▶ **TEXT SHOWN**
KNN digits validation accuracy: 95.7%
KNN wine validation accuracy: 85.4%


In [12]:
digits_naive_accuracy = 0

for fold in range(5):
    labels_training = np.zeros(len(yDigitsTrainingSets[fold]))
    
    for i, arr in enumerate(yDigitsTrainingSets[fold]):
        labels_training[i] = np.argmax(arr)
        
    labels_validation = np.zeros(len(yDigitsValidationSets[fold]))
    
    for i, arr in enumerate(yDigitsValidationSets[fold]):
        labels_validation[i] = np.argmax(arr)
    
    gnb = GaussianNB()
    y_pred = gnb.fit(np.asarray(xDigitsTrainingSets[fold]), labels_training).predict(np.asarray(xDigitsValidationSets[fold]))

    for i, label in enumerate(y_pred):
        if label == labels_validation[i]:
            digits_naive_accuracy += 1

digits_naive_accuracy /= len(digits.data)

print(f"Naive base digits validation accuracy: {digits_naive_accuracy*100:.1f}%")

wine_naive_accuracy = 0

for fold in range(5):
    labels_training = np.zeros(len(yWineTrainingSets[fold]))
    
    for i, arr in enumerate(yWineTrainingSets[fold]):
        labels_training[i] = np.argmax(arr)
        
    labels_validation = np.zeros(len(yWineValidationSets[fold]))

▶ **WRITTEN EXERCISE 1**
Repeat the notebook code word for word, starting at "KNN digits validation" and ending at "labels_training = np.zeros(len(yDigitsTrainingSets[fold]))".
▶ **WRITTEN EXERCISE 2**
List every variable name in the notebook code that ends in "Sets".
▶ **WRITTEN EXERCISE 3**
According to the notebook code above, what was the KNN validation accuracy on the wine data?

▶ **DATA EXTRACT**

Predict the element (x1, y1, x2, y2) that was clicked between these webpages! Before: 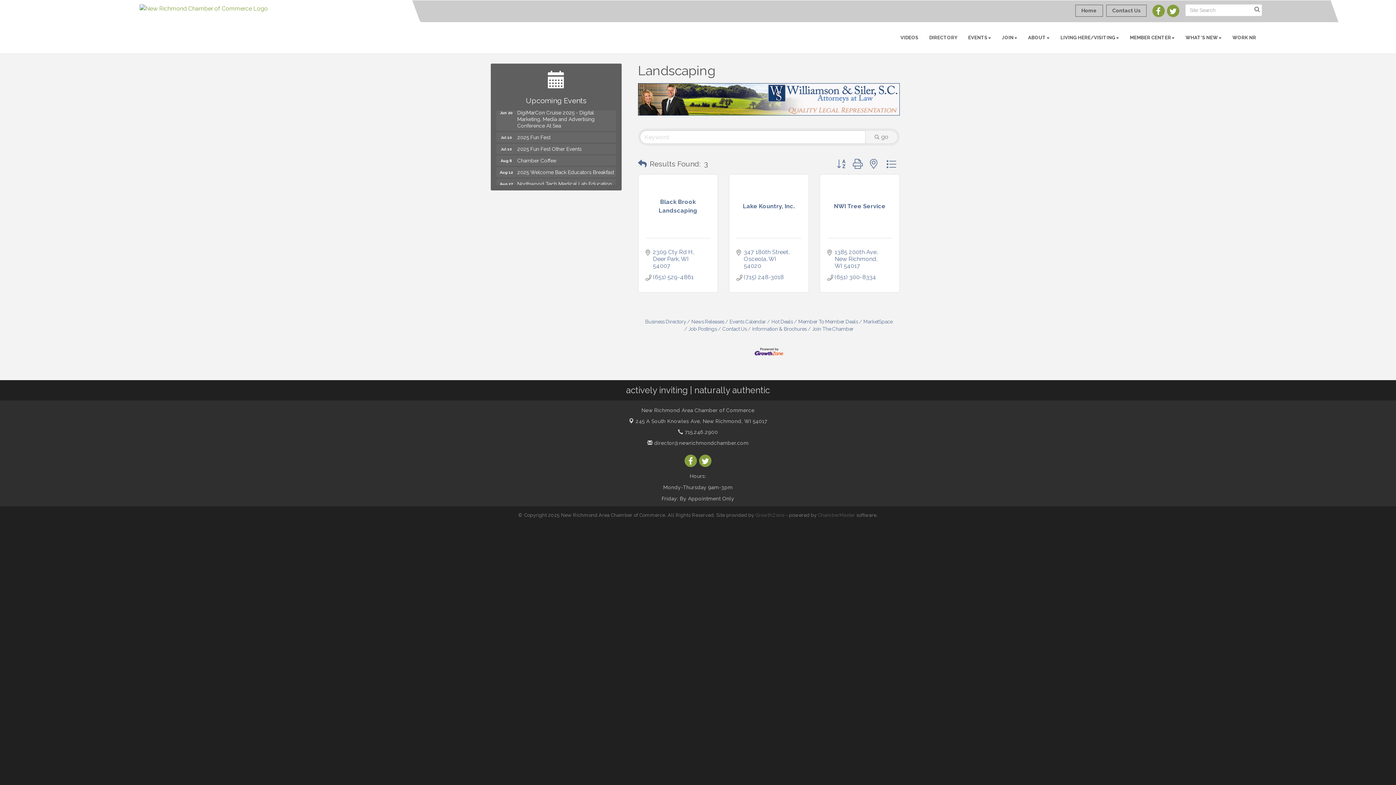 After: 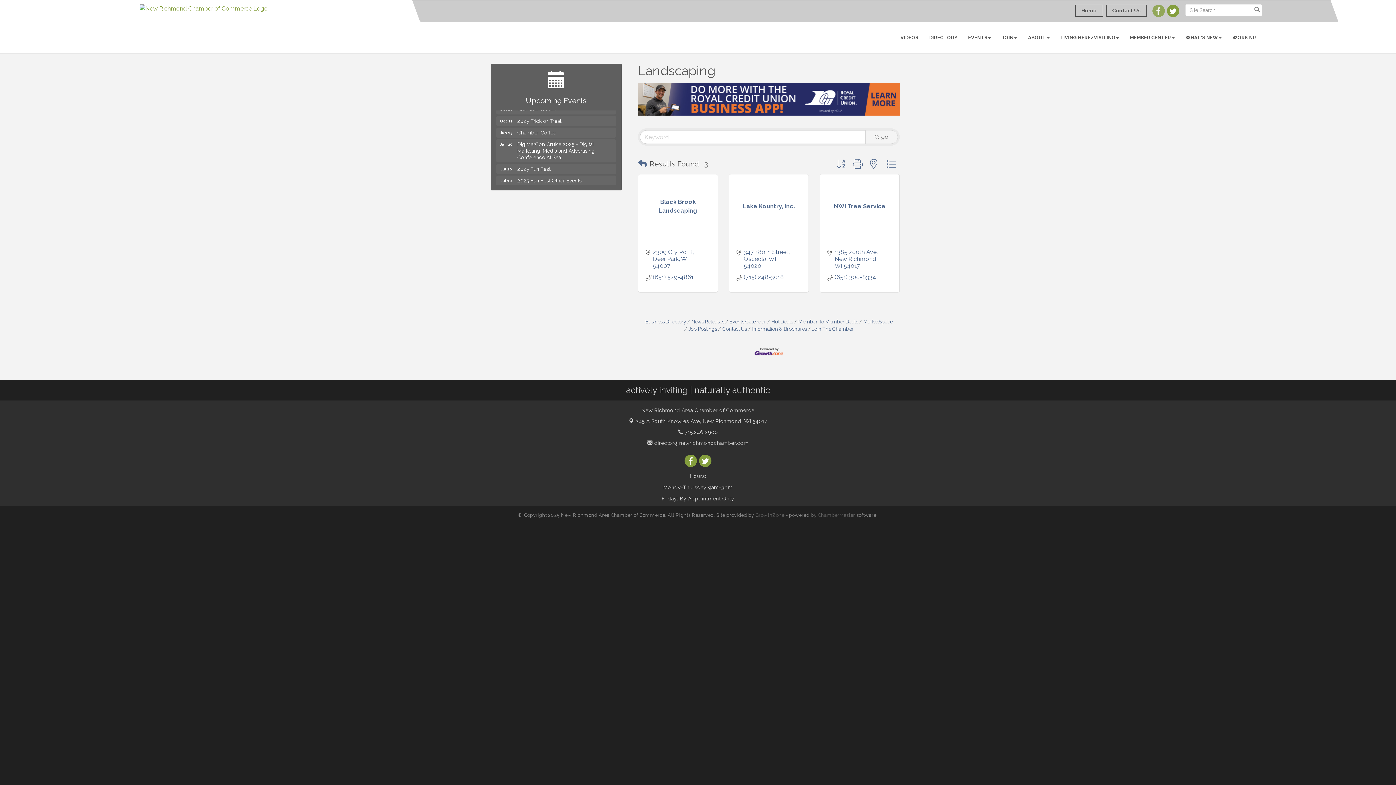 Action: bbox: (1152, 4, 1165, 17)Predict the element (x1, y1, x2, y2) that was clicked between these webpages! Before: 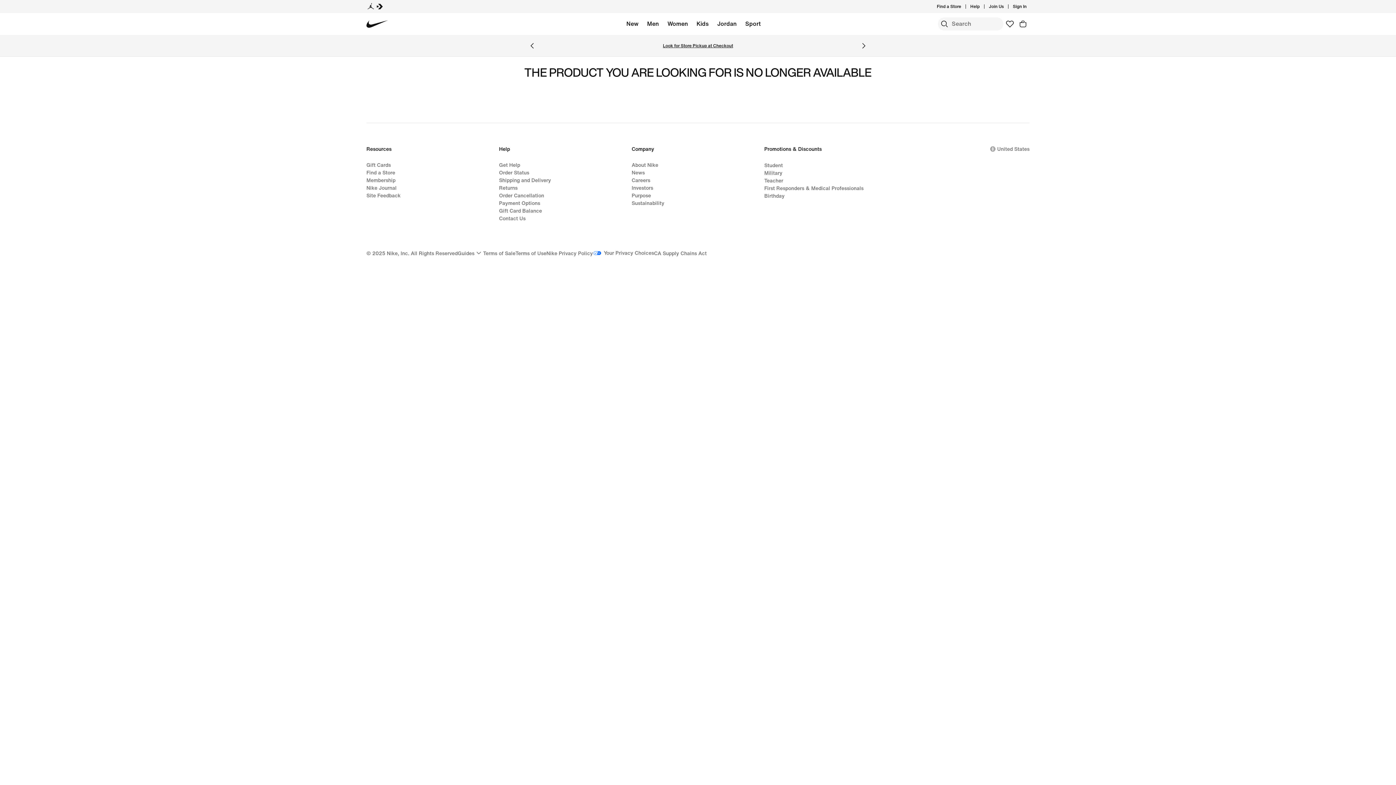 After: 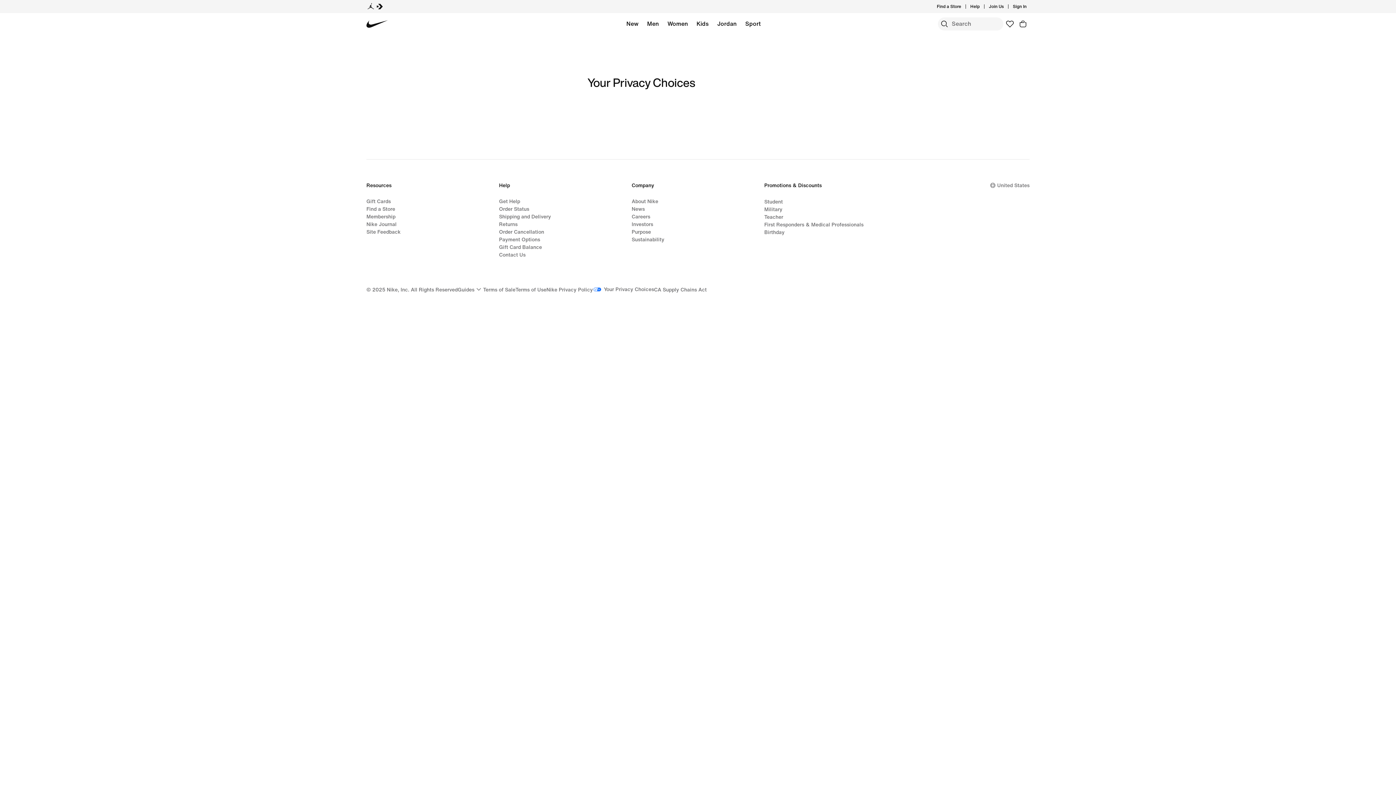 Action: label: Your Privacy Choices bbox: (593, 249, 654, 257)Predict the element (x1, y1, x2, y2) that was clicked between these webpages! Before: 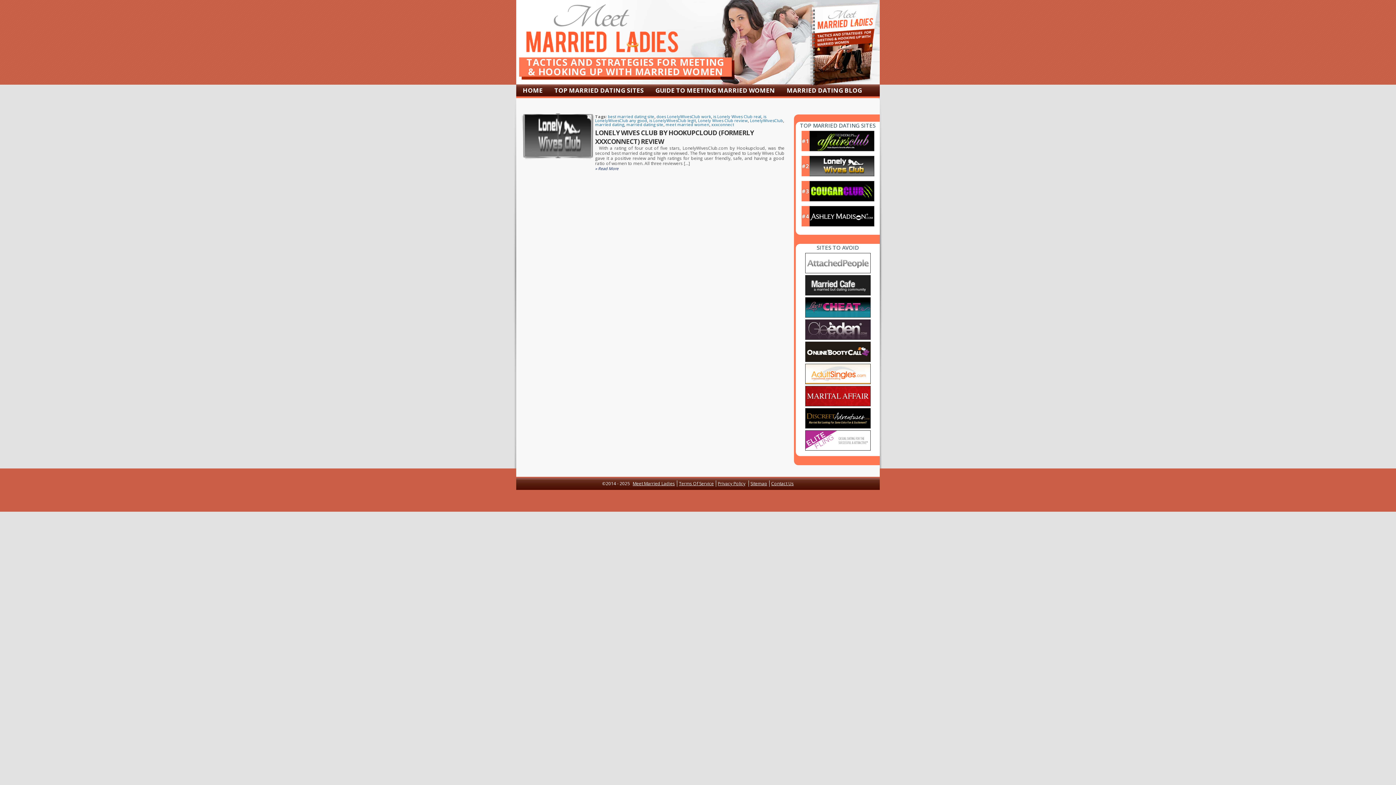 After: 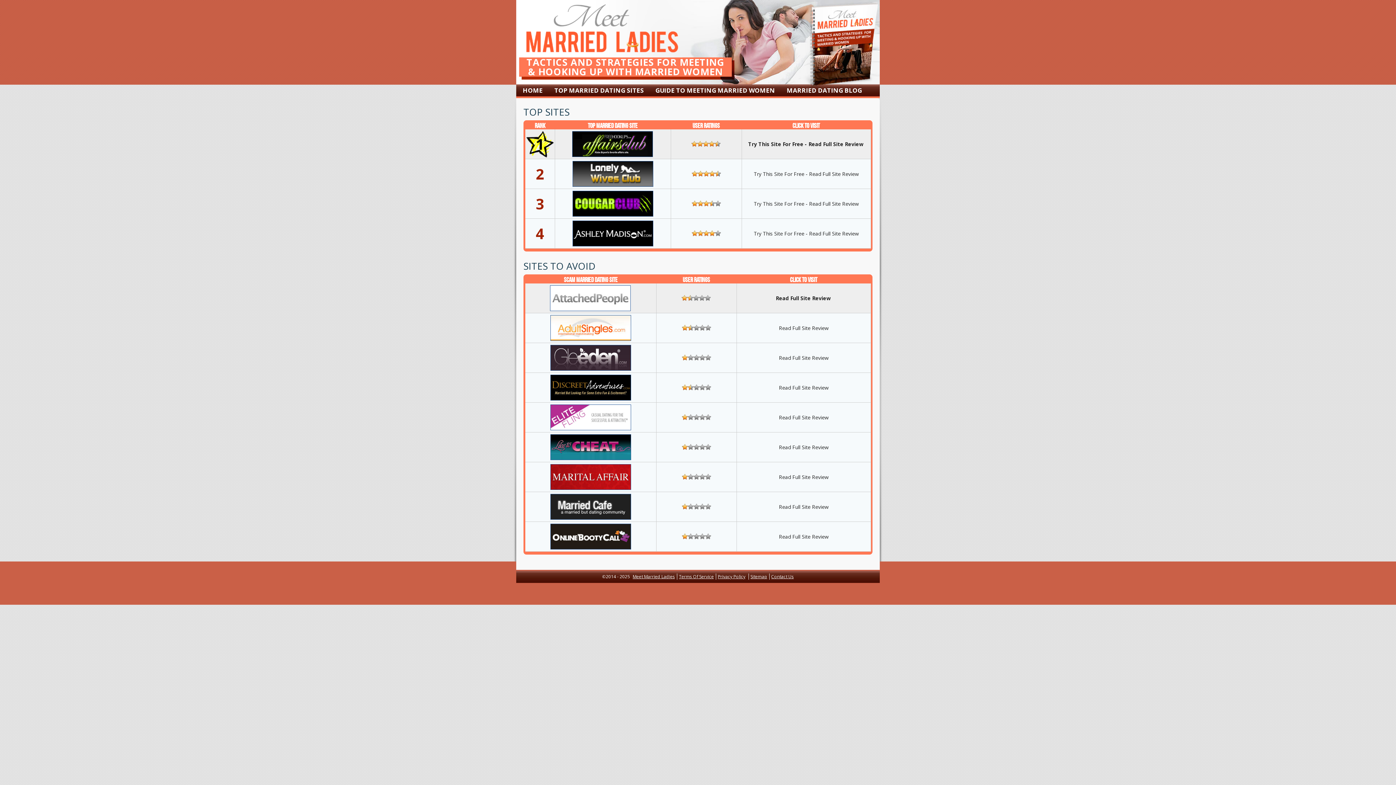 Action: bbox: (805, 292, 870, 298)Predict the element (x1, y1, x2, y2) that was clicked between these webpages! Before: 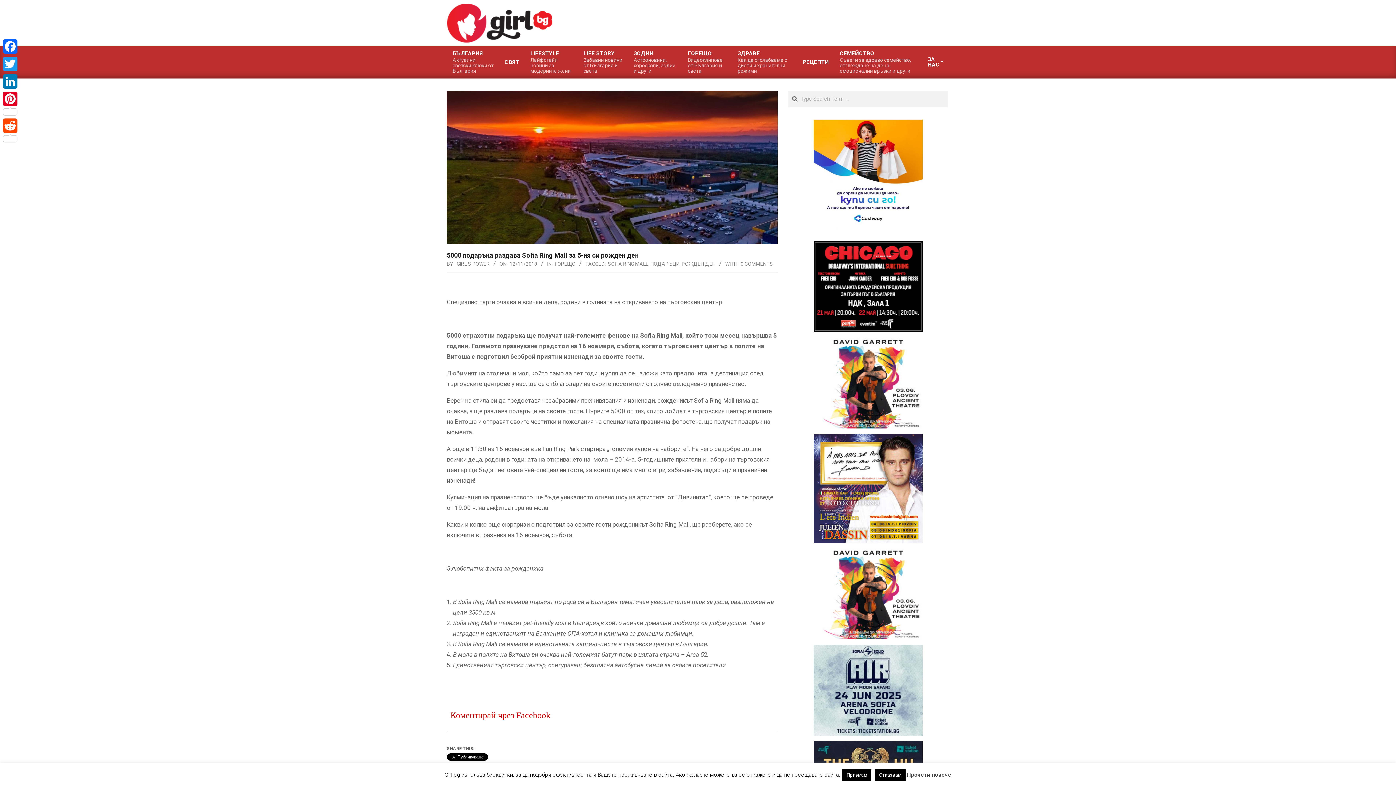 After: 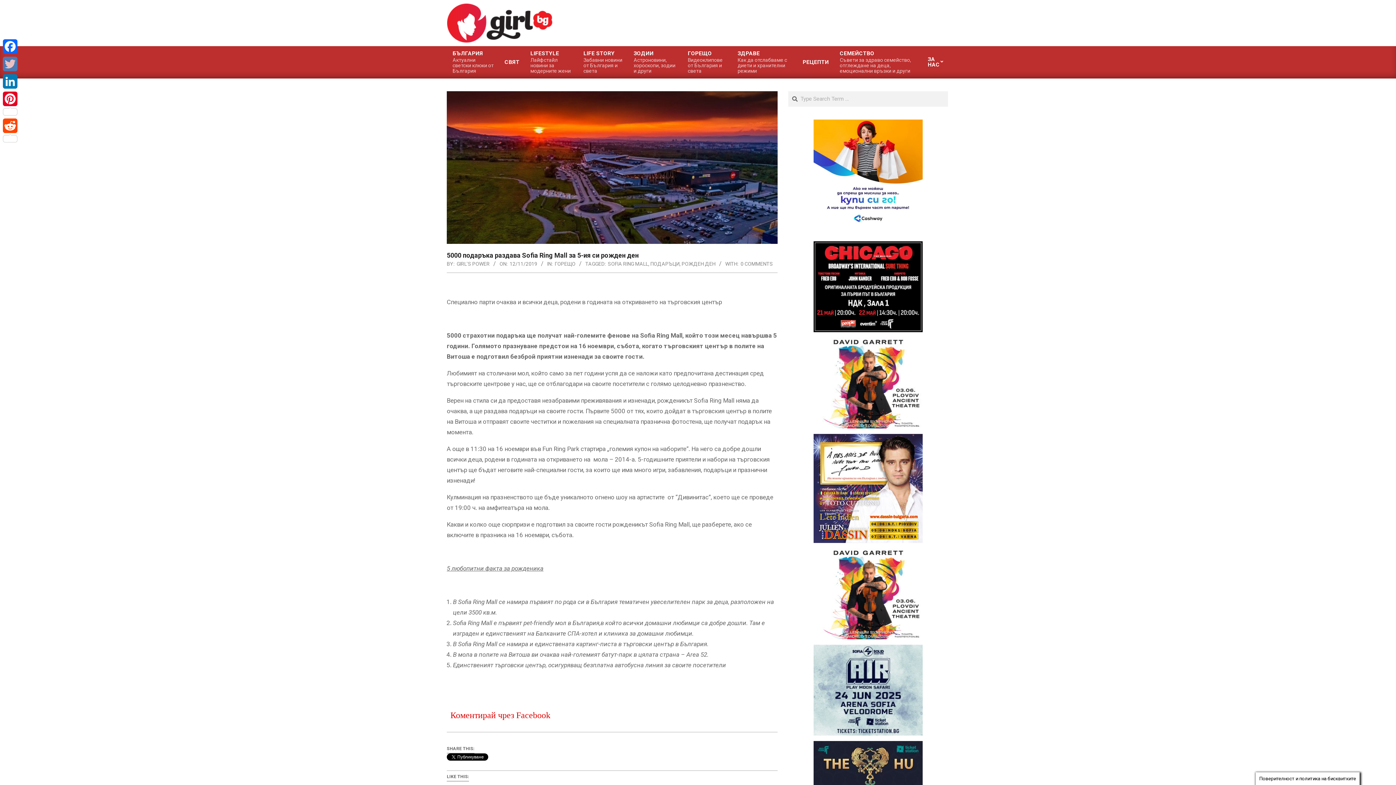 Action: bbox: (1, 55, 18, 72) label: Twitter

▶ **REPLY 1**
KNN digits validation accuracy: 95.7%
KNN wine validation accuracy: 85.4%


In [12]:
digits_naive_accuracy = 0

for fold in range(5):
    labels_training = np.zeros(len(yDigitsTrainingSets[fold]))

▶ **REPLY 2**
yDigitsTrainingSets, yDigitsValidationSets, xDigitsTrainingSets, xDigitsValidationSets, yWineTrainingSets, yWineValidationSets

▶ **REPLY 3**
85.4%